Quel fut la bonne réponse qui permit à la France en 68 de rester en démocratie, comment la légitimité fut-elle conservée?
Le monde venait de changer de donne, Castro, Mao, Kennedy avaient fait croire aux jeunes qu'ils pouvaient rêver d'un monde nouveau à leur portée, comme preuve, en mire la plus forte puissance militaire occidentale était paradoxalement tenue en échec au Vietnam.
En France, Mitterrand avait mis en ballotage de Gaulle et en 67 les élections législatives ne donnaient qu'un siège d'avance à la droite symbolisé par Giscard avec son "oui, mais...".
Dans ce contexte, en 68 Cohn-Bendit lance la contestation étudiante avec son mouvement du 22 mars. Les révoltes sociale et politique emboitent le pas sur un fond persistant de libération des idées et de la sexualité. Marcuse, Reich légitimisent en tant que philosophes cette nouvelle approche de l'Homme et vont au delà du communisme incarné par un Sartre ringardisé.
L'Histoire s'emballe la grève générale est lancée avec manifestations monstres et contre manifestations équivalentes. La chienlit devient chronique, et le 29 mai de Gaulle s'envole en hélicoptère. À son retour la crise sera résolue.
Le tournant se situe là, quelle fut l'idée de génie de notre président?
Quel fut la décision qui permit au chef de l'état de triompher lors des élections un mois plus tard?
C'est en découvrant ce secret que Ben Ali disparut en Arabie Saoudite.
En fait de Gaulle ce jour là, fut totalement désemparé et hésita entre la fuite ( liée à une dépression majeure devant la France qu'il n'impressionnait plus), la force et le suicide. Il chercha initialement à rentrer à Colombey (repli foetal), puis dissuadé par ses proches, il changea de destination et partit vers Münich pour y voir le chef des armées et muscler la riposte. En pleine déprime, accroché à ce passé militaire auquel il doit tout, il venait de prendre sa décision.

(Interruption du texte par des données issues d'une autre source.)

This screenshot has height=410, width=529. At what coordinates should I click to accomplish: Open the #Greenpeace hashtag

Avec les galons de général d'un autre âge il pensait armer les canons de baïonnettes, pour émietter ces fleurs lancées par les hippies, le képi avait fini par tomber comme le rideau poussièreux de la scène d'une salle vide où se serait produit un comique troupier la veille de sa retraite.
Il fallut un brouillard shakespearien pour changer la destinée du héros de la guerre et de notre pays. C'est finalement à Baden Baden que de Gaulle, obligé par la météo, atterrit. Son vieux complice Massu l'accueillit et vraisemblablement grâce cette périphrase de bidasse nommée "nerf de la guerre" qui lui fit l'effet d'un antidépresseur, le militaire put rejoindre le champ de bataille parisien.

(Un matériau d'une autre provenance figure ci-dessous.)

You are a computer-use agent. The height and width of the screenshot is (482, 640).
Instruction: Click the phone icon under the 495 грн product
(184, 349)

Le lendemain Pompidou annonçait la dissolution de l'assemblée et les vieilles combines de politicards remplaçaient les embruns "philosophico-marie-juanesques".
Ben Ali ayant retourné le problème dans tous les sens, choisit de disparaitre car il comprit qu'en Tunisie il ne pouvait compter ni sur Shakespeare ni sur MAMssu et encore moins sur le brouillard!